DATA EXCERPTS:
- - - -

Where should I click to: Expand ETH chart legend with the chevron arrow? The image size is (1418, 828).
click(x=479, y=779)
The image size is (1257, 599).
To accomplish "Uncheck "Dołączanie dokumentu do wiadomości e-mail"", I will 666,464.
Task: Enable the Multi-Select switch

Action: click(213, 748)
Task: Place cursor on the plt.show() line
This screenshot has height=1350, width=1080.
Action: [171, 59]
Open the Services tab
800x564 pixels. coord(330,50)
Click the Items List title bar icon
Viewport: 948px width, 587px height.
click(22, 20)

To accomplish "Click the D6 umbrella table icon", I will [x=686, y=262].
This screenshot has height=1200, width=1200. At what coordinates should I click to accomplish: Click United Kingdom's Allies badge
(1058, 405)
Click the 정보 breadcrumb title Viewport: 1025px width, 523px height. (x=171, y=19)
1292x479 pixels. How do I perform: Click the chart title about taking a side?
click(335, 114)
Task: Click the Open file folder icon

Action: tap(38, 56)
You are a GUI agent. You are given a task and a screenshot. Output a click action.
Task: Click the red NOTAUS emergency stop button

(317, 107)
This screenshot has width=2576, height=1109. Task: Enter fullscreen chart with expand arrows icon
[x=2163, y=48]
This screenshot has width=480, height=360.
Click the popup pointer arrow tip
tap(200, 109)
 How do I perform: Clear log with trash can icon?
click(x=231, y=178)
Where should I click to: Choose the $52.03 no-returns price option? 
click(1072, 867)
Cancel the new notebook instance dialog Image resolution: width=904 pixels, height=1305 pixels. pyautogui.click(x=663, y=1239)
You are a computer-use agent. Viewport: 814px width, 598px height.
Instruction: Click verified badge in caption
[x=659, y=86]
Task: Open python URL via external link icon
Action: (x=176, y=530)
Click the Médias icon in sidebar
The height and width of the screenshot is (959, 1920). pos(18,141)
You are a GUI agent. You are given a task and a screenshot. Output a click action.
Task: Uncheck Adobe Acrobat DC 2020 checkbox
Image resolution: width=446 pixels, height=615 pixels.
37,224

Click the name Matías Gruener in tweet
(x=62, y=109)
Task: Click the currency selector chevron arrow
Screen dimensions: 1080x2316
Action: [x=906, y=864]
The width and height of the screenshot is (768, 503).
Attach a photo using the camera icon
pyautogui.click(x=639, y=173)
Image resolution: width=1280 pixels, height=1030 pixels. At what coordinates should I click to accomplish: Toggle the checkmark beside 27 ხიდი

- - - -

PROMPT: Would you show every line in the data above that contains the string "will"?

SOLVED EXERCISE:
To accomplish "Uncheck "Dołączanie dokumentu do wiadomości e-mail"", I will 666,464.
To accomplish "Click the D6 umbrella table icon", I will [x=686, y=262].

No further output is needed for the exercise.